I’m thinking of reviving this topic which at one point was a hit in Connecticut — bumper stickers, T-shirts, and all.

Now I’m looking for reactions. I’m going to leave this post up for a while, hoping lots of you will respond telling me what it means to you. That will help me know whether I should revive it, and if so what can I expect it will mean to you.

In other words, I’m looking for advice.


When it comes to the big things, I don’t make decisions. I’ve found that I give myself clues to my direction by watching what I do. For example, when I buy a car (every 12 years or so) I don’t decide, “Oh, it’s time to get a new car,” Well, that’s not quite true, when I traded in my Starion in 2002 it was because it needed expensive repair for the first time in its some 16 years. But when I bought the Starion I realized that I’d been looking at automobile ads with special interest for some time. “Aha!” I said to me, “there must be a reason why you’re doing this. I guess it’s time to buy a new car.”

And then there’s moving, as in leaving Connecticut for Minnesota. Oh, I had done a lot of spadework – even bought a house here and rented it under control of a leasing agent. But it was 2:00 a.m. one April morning that I said to myself, “OK. I’m moving in November or December.” I started telling my clients that I’d be leaving. That’s when I learned that things can move pretty fast with a deadline. I also told potential clients my plan, offering to give them a referral if they wanted longer-term work. Only one person asked for a referral. One potential client even said, “Good. I hate psychologists anyway.” We did get things done in a hurry. On her way out of our last session she thanked me for being the only therapist who ever helped because “You tell it like it is.” (If you know me personally and want to ask in private, I’ll tell you how that worked.)

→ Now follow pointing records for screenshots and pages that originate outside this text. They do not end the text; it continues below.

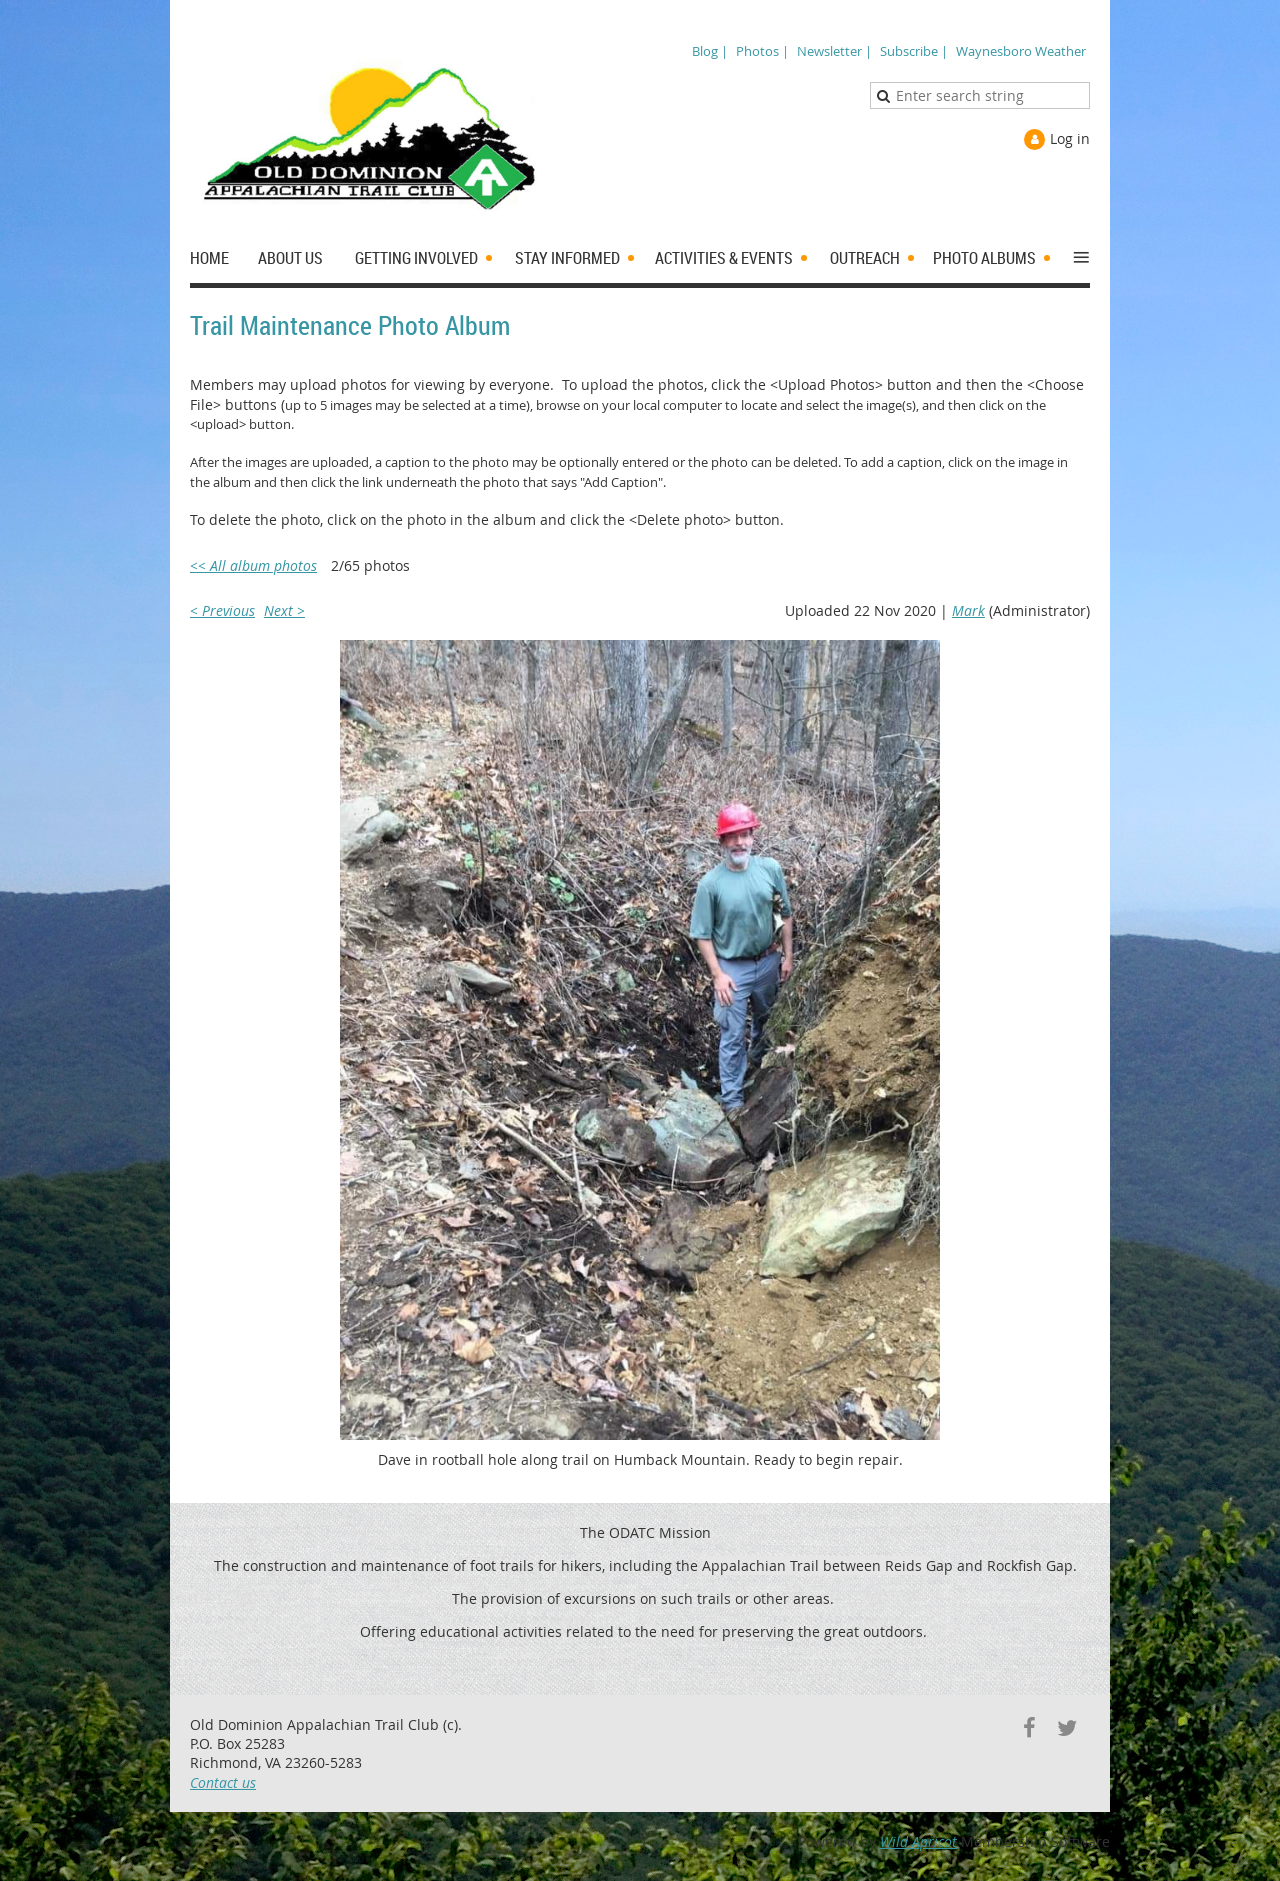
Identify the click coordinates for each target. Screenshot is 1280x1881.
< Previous (222, 610)
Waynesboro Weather (1021, 51)
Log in (1070, 138)
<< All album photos (253, 565)
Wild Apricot (918, 1841)
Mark (968, 610)
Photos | (762, 51)
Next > (284, 610)
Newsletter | (834, 51)
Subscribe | (914, 51)
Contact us (223, 1782)
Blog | (710, 51)
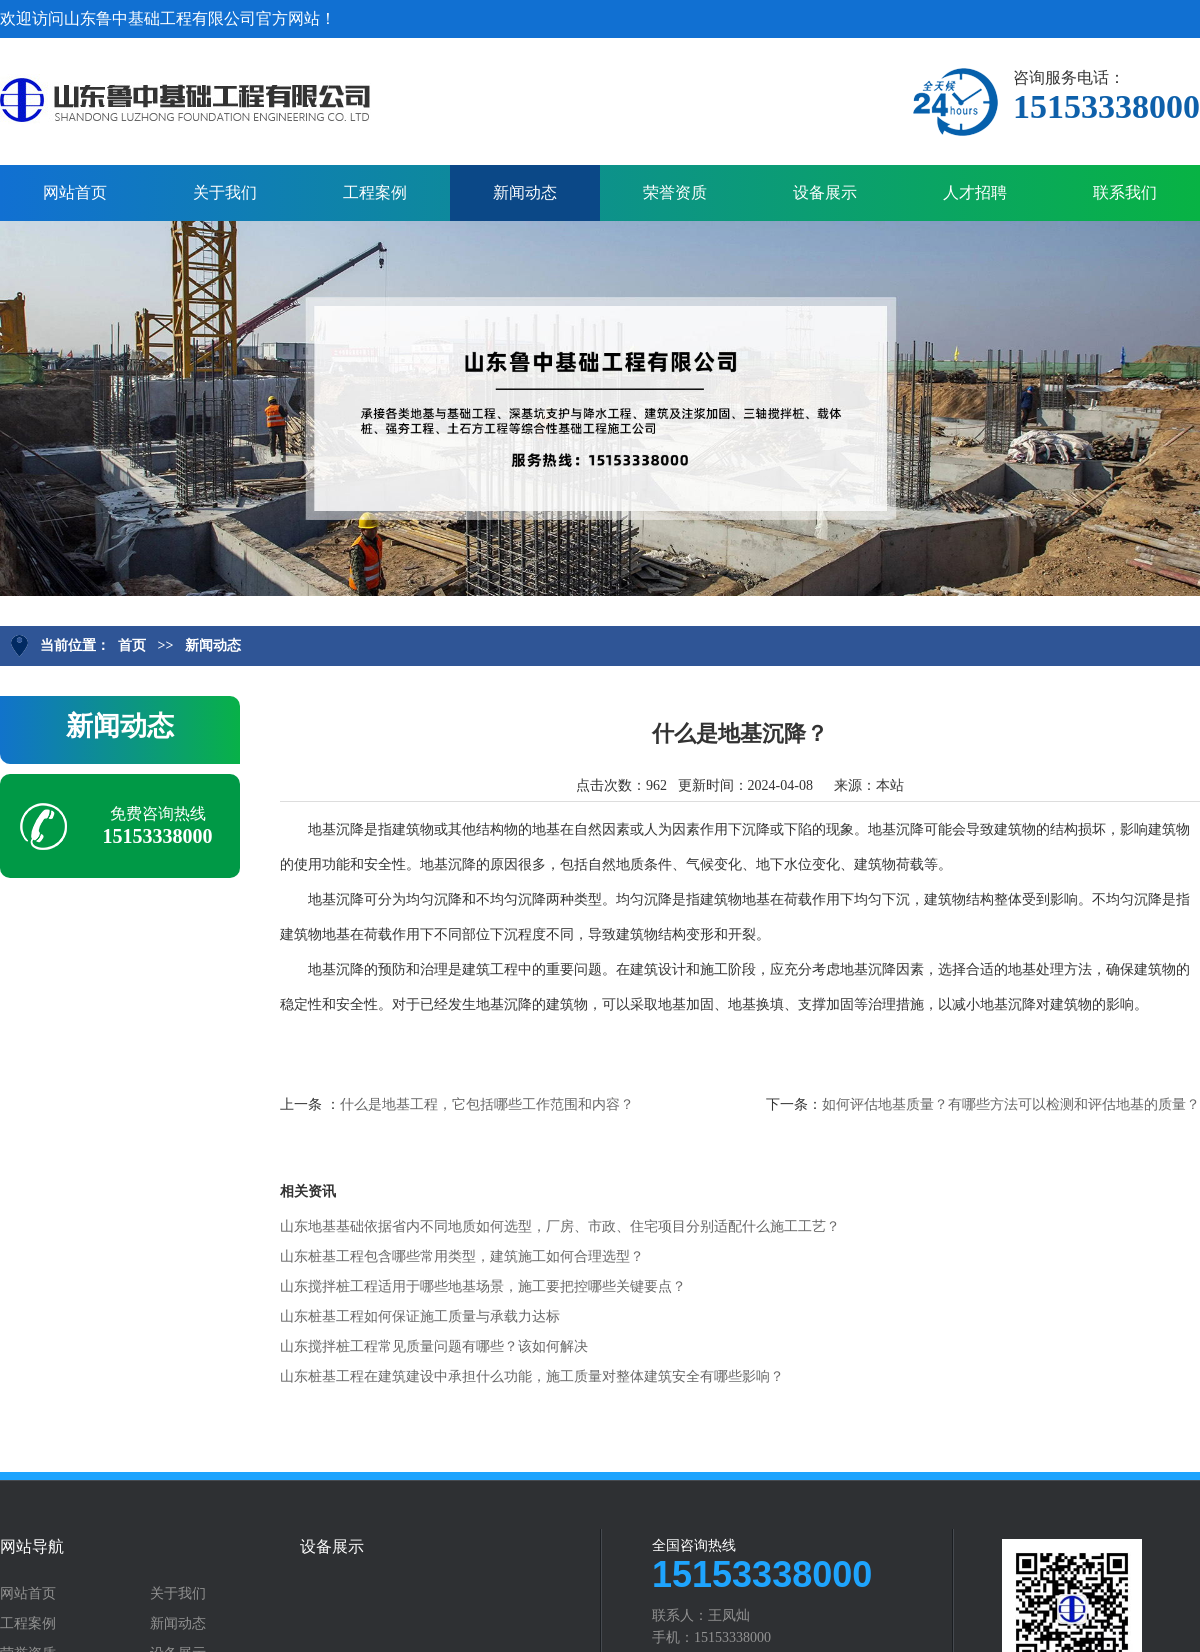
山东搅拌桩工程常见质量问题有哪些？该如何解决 (434, 1346)
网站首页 (75, 192)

Then there was the move out of that first Minnesota home. Partly it was my own behavior, and partly it was the snow and ice that clogged my garage door at the bottom of the steep driveway. “Wouldn’t it be fun,” I thought, “just to see what’s available around here.” Smart real estate agent. She knew better than I did what I wanted. In no time at all I had made a deposit on my current home and sold my ice collector. I love it here.

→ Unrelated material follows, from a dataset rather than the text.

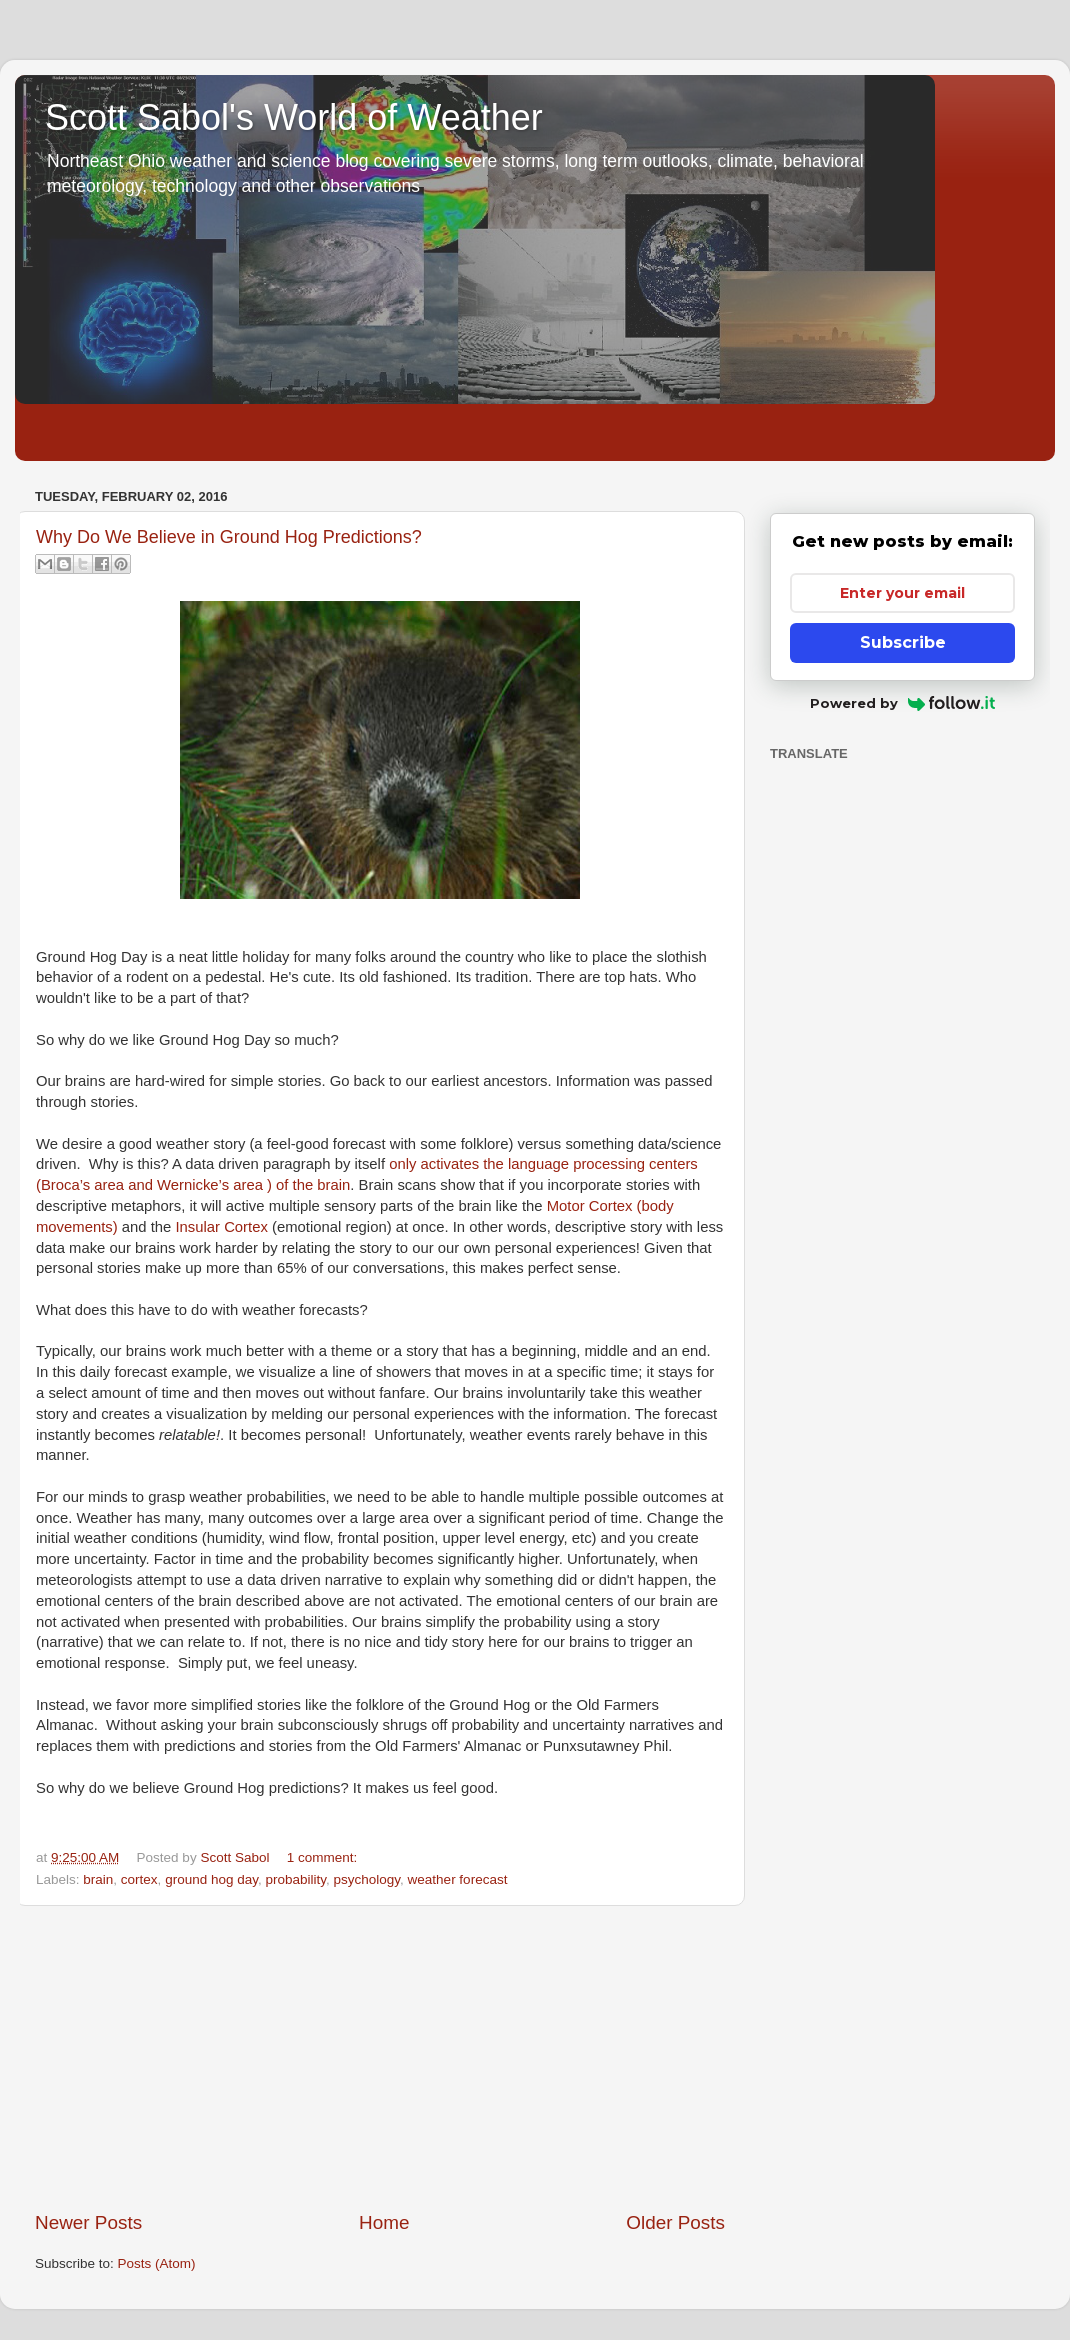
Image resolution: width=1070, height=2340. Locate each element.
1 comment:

But here’s my question. What am I telling myself now? In the past three days I’ve stuffed my recycling bin with the contents of twenty business-size three-ring notebooks and purchased $32.00 worth of shredding. Gone are my teaching notes and materials for the workshops I used to do on “Forgiveness,” “A Healthy Woman is a Crazy Person,” and “Stress.” Am I subconsciously planning to move? I don’t think so. Am I accepting that I’m retired enough that I can spend my time hanging out with good books and traveling? It’s a possibility. Am I clearing a path for more devotion to writing? It could be. Is some new career creeping up on me? Maybe.

As soon as I know the answer, I’ll let you know, whether you ask for it or not.